• What is expected:
Report how many lines below include the string "screenshot". Please keep the reply to that number.

• Records for the task:
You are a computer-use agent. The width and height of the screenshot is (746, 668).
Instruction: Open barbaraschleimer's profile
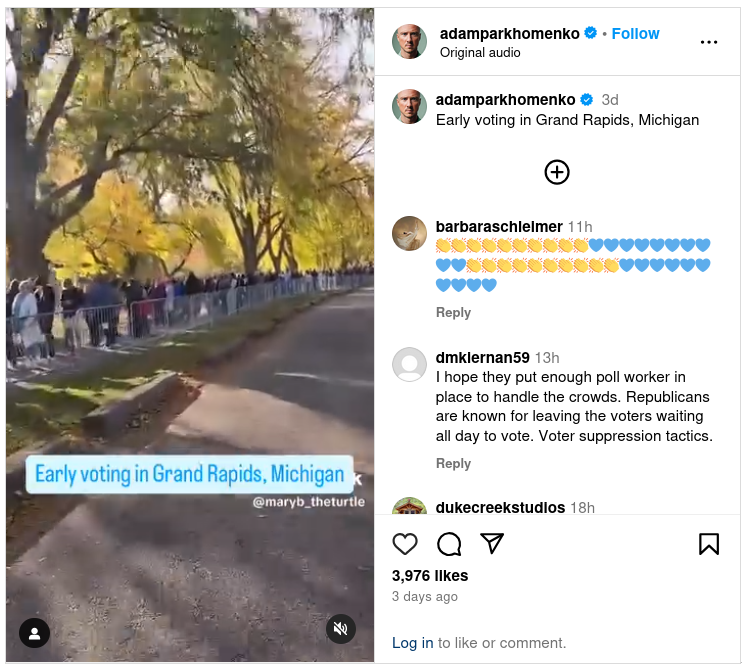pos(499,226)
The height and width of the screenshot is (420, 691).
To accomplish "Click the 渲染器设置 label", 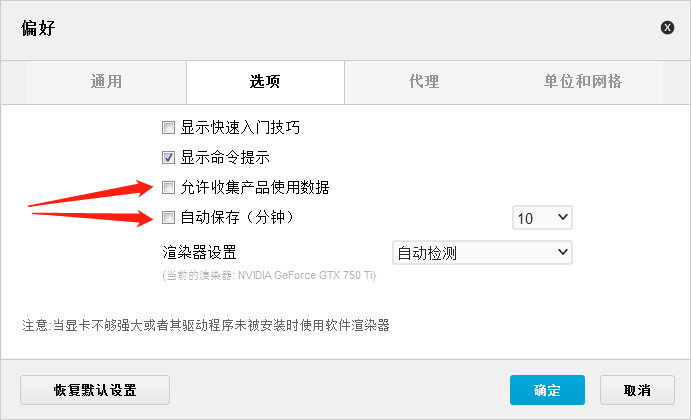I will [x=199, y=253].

---

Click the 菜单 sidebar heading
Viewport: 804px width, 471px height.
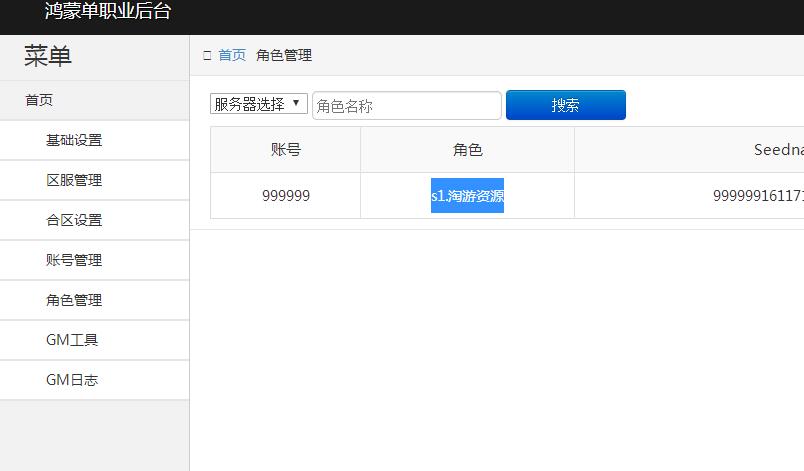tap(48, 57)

• Finished exercise:
2